AIM OF THE TASK: Could you transcribe exactly the lines below, from the line with "Image resolution: width=800" through the line with "This screenshot has height=952, width=1256.", and nothing else, leaving out the pictures?
---------------
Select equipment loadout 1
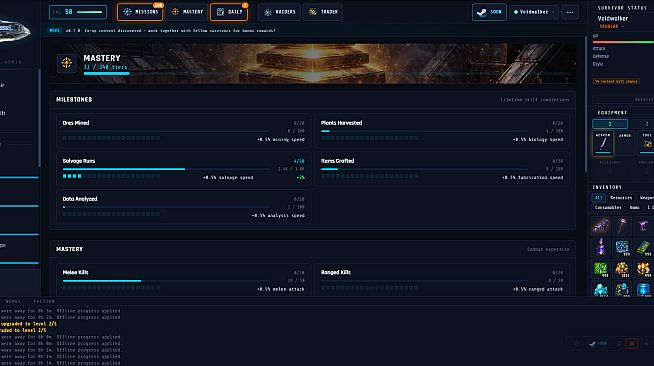 [x=610, y=124]
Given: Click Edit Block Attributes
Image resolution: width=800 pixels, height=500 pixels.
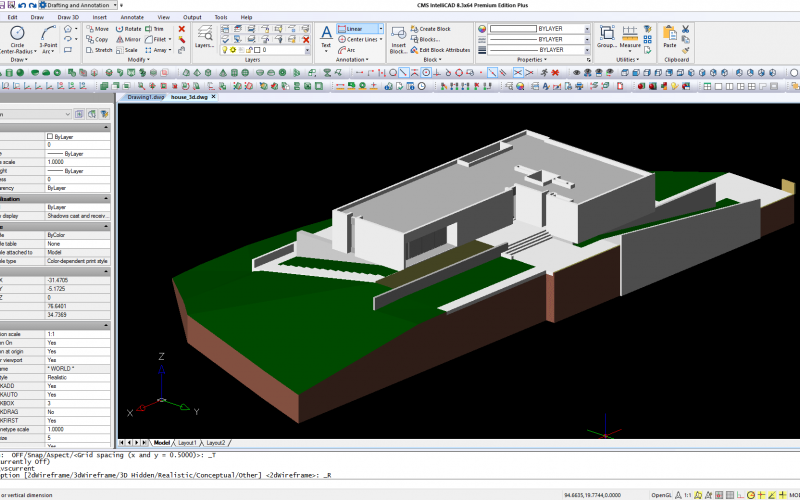Looking at the screenshot, I should pyautogui.click(x=444, y=49).
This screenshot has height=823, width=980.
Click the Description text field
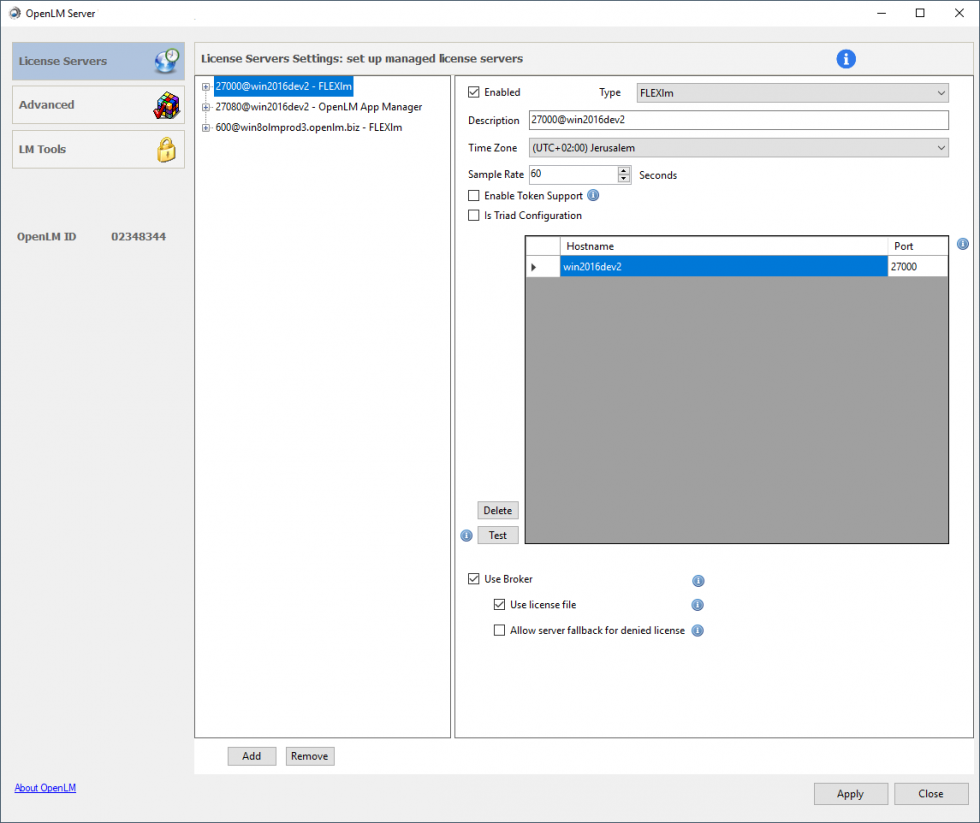738,120
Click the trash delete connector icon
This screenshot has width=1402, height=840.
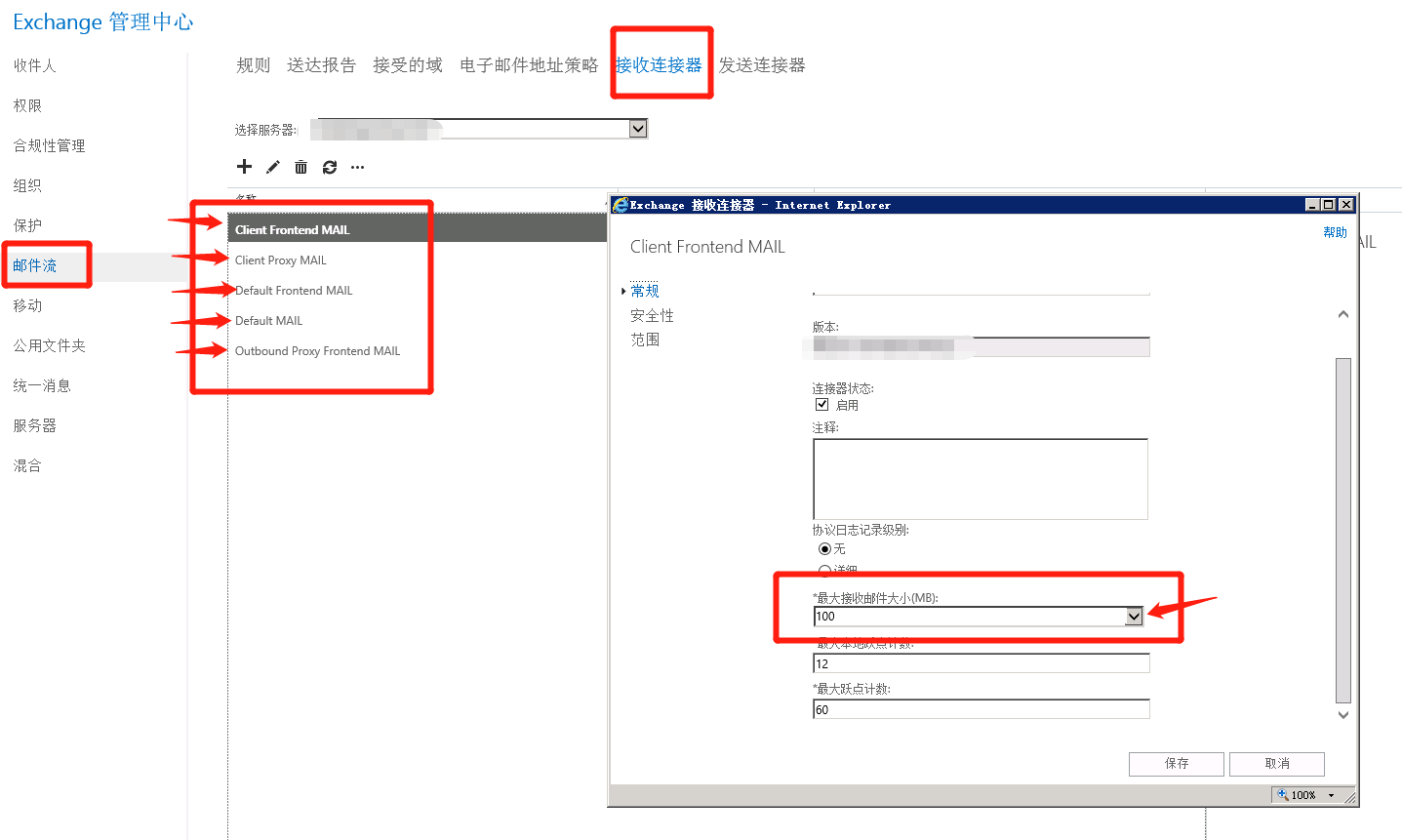[300, 167]
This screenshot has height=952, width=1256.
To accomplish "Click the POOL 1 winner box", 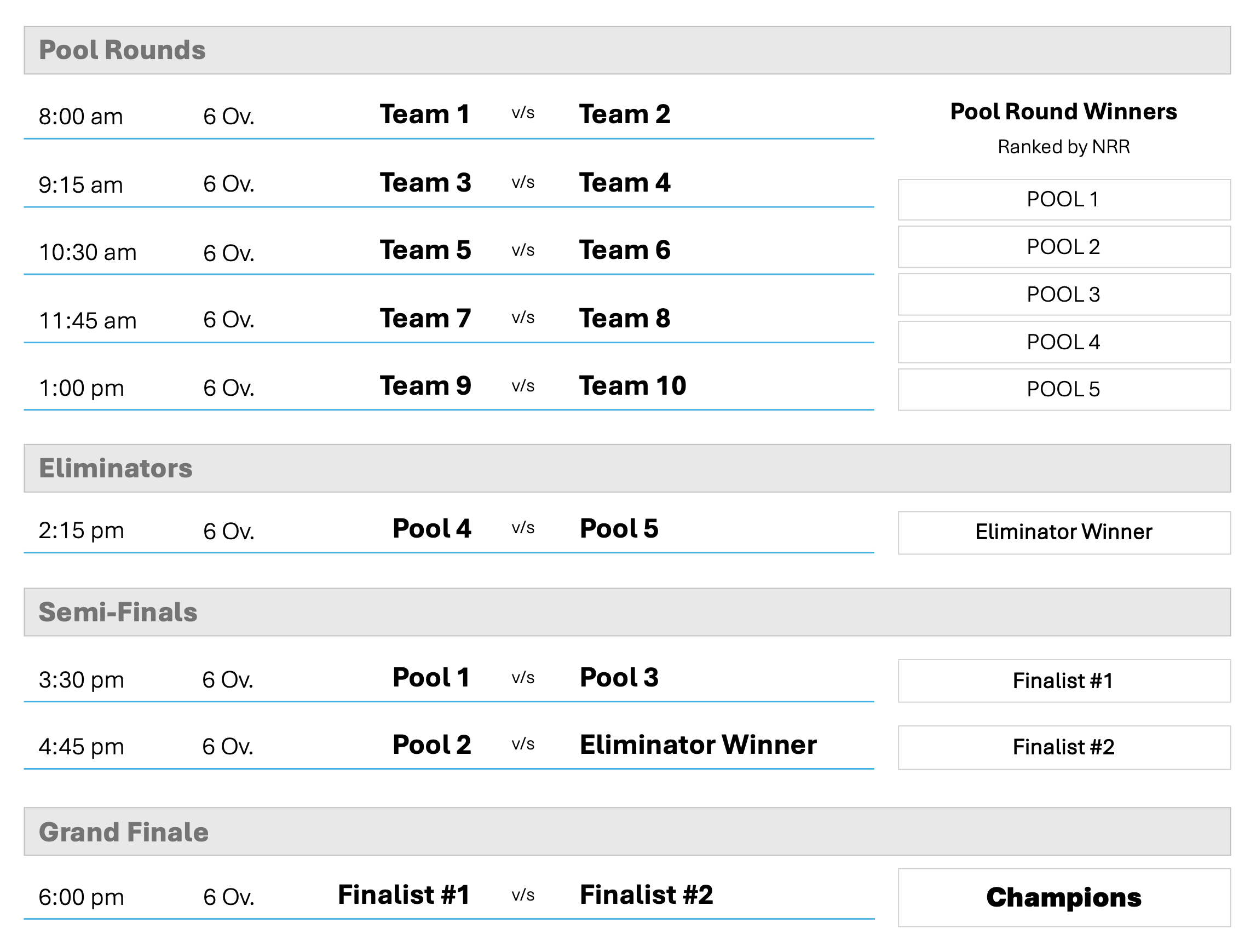I will point(1063,200).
---------------
TASK SOLUTION:
Image resolution: width=800 pixels, height=500 pixels.
Looking at the screenshot, I should pyautogui.click(x=444, y=49).
This screenshot has height=823, width=980.
Click the Description text field
738,120
Click the trash delete connector icon
This screenshot has width=1402, height=840.
[300, 167]
This screenshot has height=952, width=1256.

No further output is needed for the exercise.